TEXTE À LIRE →

Plaignant
M. Frank Fiorillo
Mis en cause
M. Pascal Faucher et le quotidien La Voix de l’Est
Résumé de la plainte
M. Frank Fiorillo dépose une plainte le 1er avril 2016 contre M. Pascal Faucher et le quotidien La Voix de l’Est pour un article intitulé « Frank Fiorillo abandonne son local et ses créanciers », publié le 5 février 2016, portant sur ses problèmes financiers et les créanciers de son entreprise Aliments Fiorillo.
Le plaignant estime que le journaliste Pascal Faucher a rapporté des informations inexactes, qu’il a failli à son devoir de validation de ses sources, qu’il a étalé des antécédents judiciaires sans justification et refusé de corriger les éléments erronés.
Le plaignant déplore également une atteinte à sa réputation et se dit victime de diffamation. Le Conseil n’a pas traité de ces deux derniers griefs puisque cette question n’est pas du ressort de la déontologie journalistique, mais plutôt de la sphère judiciaire.
Analyse
Grief 1 : inexactitudes
Le plaignant soutient qu’aucune accusation de fraude n’a été portée contre lui, contrairement à ce qu’a allégué Jean-Pierre Blanchard, propriétaire de l’ancien local commercial de M. Fiorillo. Dans l’article, M. Blanchard est cité pour avoir déclaré que M. Fiorillo « doit de l’argent à tout le monde. J’ai vu tellement de huissiers passer… C’est carrément de la fraude », lui est-il attribué dans l’article de La Voix de l’Est.
Le plaignant allègue que le journaliste s’est appuyé sur du ouï-dire pour développer son article et non sur des preuves documentaires. Dans une conversation avec M. Faucher, qu’il a enregistrée, M. Fiorillo dit avoir demandé au journaliste s’il avait vu les documents prouvant les créances reprochées. Le journaliste lui aurait répondu qu’il avait eu « des dires ».

ÉNONCÉ DU PROBLÈME → D'après le texte sur la plainte de M. Fiorillo, à quelle date l'article visé par cette plainte a-t-il été publié ?

DOCUMENTS FOURNIS →
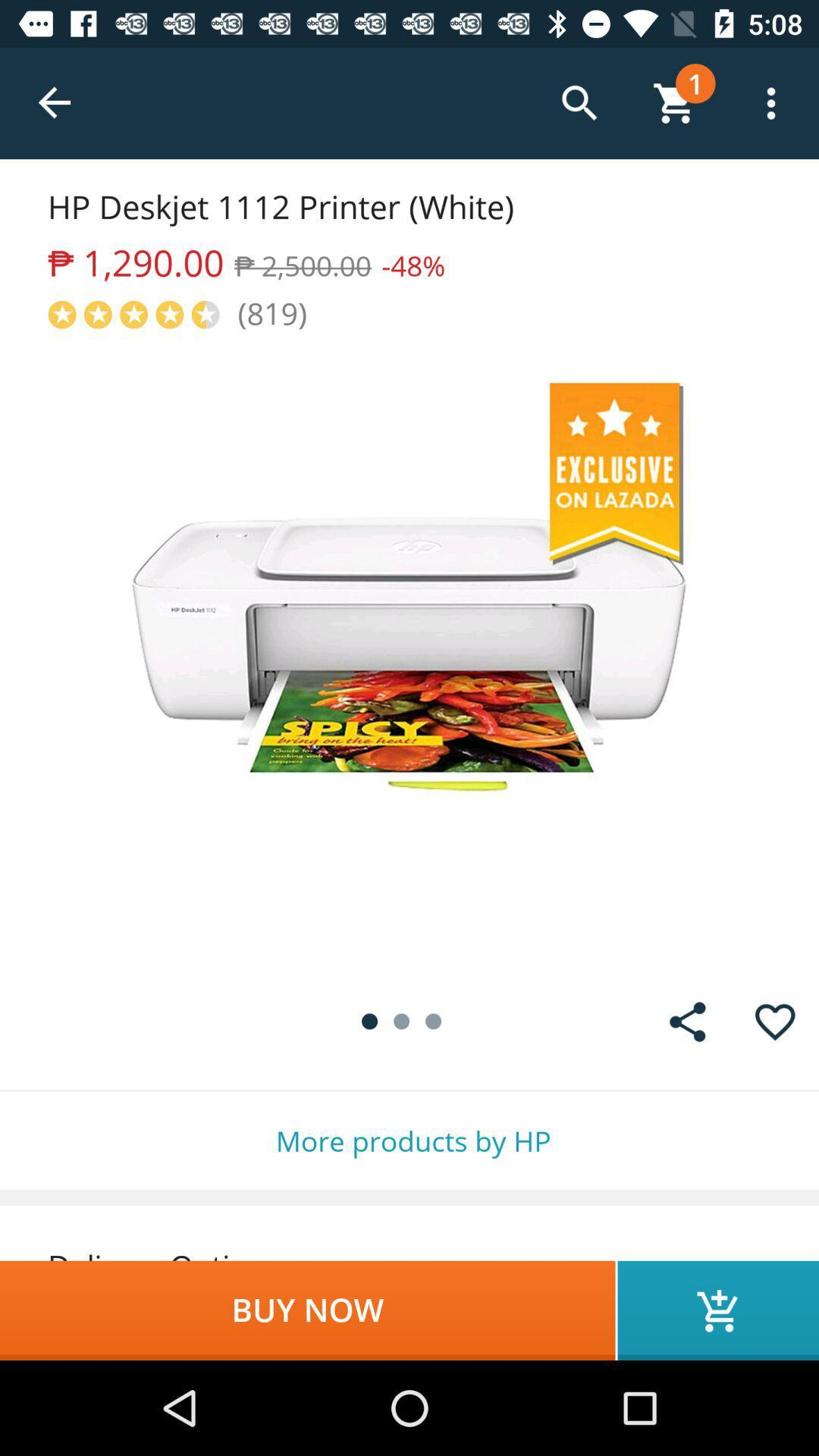 The width and height of the screenshot is (819, 1456). Describe the element at coordinates (687, 1021) in the screenshot. I see `share product` at that location.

CORRIGÉ → Le 5 février 2016.